Summary Background Many patients with stroke are precluded from thrombolysis treatment because the time from onset of their symptoms is unknown. We aimed to test whether a mismatch in visibility of ...an acute ischaemic lesion between diffusion-weighted MRI (DWI) and fluid-attenuated inversion recovery (FLAIR) MRI (DWI-FLAIR mismatch) can be used to detect patients within the recommended time window for thrombolysis. Methods In this multicentre observational study, we analysed clinical and MRI data from patients presenting between Jan 1, 2001, and May 31, 2009, with acute stroke for whom DWI and FLAIR were done within 12 h of observed symptom onset.
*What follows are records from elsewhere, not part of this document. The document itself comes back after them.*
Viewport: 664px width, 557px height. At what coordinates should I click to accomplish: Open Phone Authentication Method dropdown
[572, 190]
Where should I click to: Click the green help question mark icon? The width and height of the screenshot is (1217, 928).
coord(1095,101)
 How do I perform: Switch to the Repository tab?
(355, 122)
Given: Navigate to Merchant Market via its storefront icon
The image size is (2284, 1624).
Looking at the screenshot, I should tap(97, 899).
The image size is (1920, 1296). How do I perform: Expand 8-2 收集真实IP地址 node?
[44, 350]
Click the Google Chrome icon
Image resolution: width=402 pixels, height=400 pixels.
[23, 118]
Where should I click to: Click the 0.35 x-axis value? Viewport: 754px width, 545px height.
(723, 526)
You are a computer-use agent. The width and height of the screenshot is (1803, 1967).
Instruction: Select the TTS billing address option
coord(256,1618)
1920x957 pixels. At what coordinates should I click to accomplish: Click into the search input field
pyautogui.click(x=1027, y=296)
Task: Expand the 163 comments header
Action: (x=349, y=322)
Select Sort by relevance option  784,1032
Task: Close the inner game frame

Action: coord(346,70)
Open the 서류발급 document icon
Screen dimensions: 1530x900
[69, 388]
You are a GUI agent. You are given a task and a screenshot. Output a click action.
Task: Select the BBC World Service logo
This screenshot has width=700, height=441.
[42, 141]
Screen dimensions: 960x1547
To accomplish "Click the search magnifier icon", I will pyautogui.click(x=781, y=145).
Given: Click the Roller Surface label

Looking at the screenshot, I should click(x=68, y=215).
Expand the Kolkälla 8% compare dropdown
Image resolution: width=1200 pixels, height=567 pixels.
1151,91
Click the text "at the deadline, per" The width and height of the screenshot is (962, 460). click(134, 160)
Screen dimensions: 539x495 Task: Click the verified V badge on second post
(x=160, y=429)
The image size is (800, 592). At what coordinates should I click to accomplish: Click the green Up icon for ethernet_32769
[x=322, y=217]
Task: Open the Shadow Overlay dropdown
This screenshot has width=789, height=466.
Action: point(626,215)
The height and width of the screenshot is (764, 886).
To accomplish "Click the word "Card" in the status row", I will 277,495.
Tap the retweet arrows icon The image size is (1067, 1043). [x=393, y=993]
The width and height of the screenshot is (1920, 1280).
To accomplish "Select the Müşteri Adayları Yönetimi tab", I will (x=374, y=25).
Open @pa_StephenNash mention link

Two neurologists masked to clinical data judged the visibility of acute ischaemic lesions on DWI and FLAIR imaging, and DWI-FLAIR mismatch was diagnosed by consensus. We calculated predictive values of DWI-FLAIR mismatch for the identification of patients with symptom onset within 4·5 h and within 6 h and did multivariate regression analysis to identify potential confounding covariates. This study is registered with ClinicalTrials.gov , number NCT01021319. Findings The final analysis included 543 patients. Mean age was 66·0 years (95% CI 64·7–67·3) and median National Institutes of Health Stroke Scale score was 8 (IQR 4–15). Acute ischaemic lesions were identified on DWI in 516 patients (95%) and on FLAIR in 271 patients (50%). Interobserver agreement for acute ischaemic lesion visibility on FLAIR imaging was moderate (κ=0·569, 95% CI 0·504–0·634). DWI-FLAIR mismatch identified patients within 4·5 h of symptom onset with 62% (95% CI 57–67) sensitivity, 78% (72–84) specificity, 83% (79–88) positive predictive value, and 54% (48–60) negative predictive value. Multivariate regression analysis identified a longer time to MRI (p<0·0001), a lower age (p=0·0009), and a larger DWI lesion volume (p=0·0226) as independent predictors of lesion visibility on FLAIR imaging. Interpretation Patients with an acute ischaemic lesion detected with DWI but not with FLAIR imaging are likely to be within a time window for which thrombolysis is safe and effective. These findings lend support to the use of DWI-FLAIR mismatch for selection of patients in a future randomised trial of thrombolysis in patients with unknown time of symptom onset. Funding Else Kröner-Fresenius-Stiftung, National Institutes of Health.